ICFO researchers that participated in the studies. From left to right: Gerard Jiménez Machado, Juan P. Torres, Veronica Vicuña Hernandez, Emilio Pisanty and Maciej Lewenstein.

Multicolored light twists in new knotted ways

ICFO researchers report on the discovery of a new type of optical singularity with the topology of a knot.

June 10, 2019

Around age six, we start learning how to tie our shoelaces, making knots that look like ribbons — or possibly more complex forms, if we are a little clumsy. We use knots every day, but the type of knots we generally use are associated with physical objects, things we can touch.

Although it can be hard to image, light can also be shaped in ways that form knotted configurations, whose shape depends on the orbital angular momentum of the light. This parameter is responsible for making the beam of light twist around its own axis, generating different knot shapes, and expanding to a new degree of freedom that can carry valuable information.

Learning and mastering how to generate twisted light — light with orbital angular momentum — has been a thriving field of study for the past 20 years. Unlike spin angular momentum, which is associated with the polarization of light, orbital angular momentum is associated with its spatial distribution. These two types of angular momentum can also be coupled, which results in a variety of light fields whose polarizations change from point to point.

The behaviour of light also becomes richer when it passes from oscillating at one single frequency (monochromatic light) to vibrating at many different frequencies, which allows the polarization of the light to trace different shapes over time. Combining these polarizations with the spatial variations of light allows even more room for interesting connections, but until now this has been an uncharted frontier.

In a recent study, published in two papers, joint collaborations by ICFO researchers have broken theoretical and experimental ground in this new field, uncovering new types of knots for twisted light and a new type of angular momentum.

In the first paper, published in Nature Photonics, ICFO researchers Emilio Pisanty, Gerard Jiménez Machado, Veronica Vicuña-Hernández, Antonio Picón and Alessio Celi, led by ICREA Prof. at ICFO Maciej Lewenstein and UPC Prof. at ICFO Juan P. Torres, have designed a beam of light with a polarization state that forms three-lobed trefoils at each point, by combining light of different frequencies, and making the trefoils connect to each other in a way such that the light beam, as a whole, has the shape of a knot. These beams also exhibit a new kind of angular momentum, associated with the unusual symmetry of the beams, which remain unchanged when they’re rotated — but only when the polarization is rotated by a specific portion of the rotation in space.
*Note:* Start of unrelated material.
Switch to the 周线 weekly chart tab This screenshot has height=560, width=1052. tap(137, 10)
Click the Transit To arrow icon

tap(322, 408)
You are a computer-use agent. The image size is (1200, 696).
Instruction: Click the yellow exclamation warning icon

This new quantity is termed the torus-knot angular momentum, because of the type of knot in the beams, and the researchers were able to experimentally confirm its presence.

In the second paper, published in Physical Review Letters, ICFO researchers Emilio Pisanty and Antonio Picón, led by ICREA Professor at ICFO Maciej Lewenstein, in collaboration with researchers from the University of Salamanca and from CU Boulder, show that the new type of angular momentum is conserved in interactions. They show, via theoretical simulations, that at extremely high intensities, many photons of light can be combined into single photons with high energy, and that these new, bigger photons carry the combined torus-knot angular momentum of the original, smaller photons.

The results of both studies provide new frameworks and results that advance the study of structured light. On one hand, the researchers were able to find new conservation laws for photons, and how they can combine. On the other, they analyzed the fields that make this possible and showed that they contain a new optical singularity, with a new degree of freedom that could be used to store valuable information, opening the possibility of using these new topologies of light for future communication applications, among others.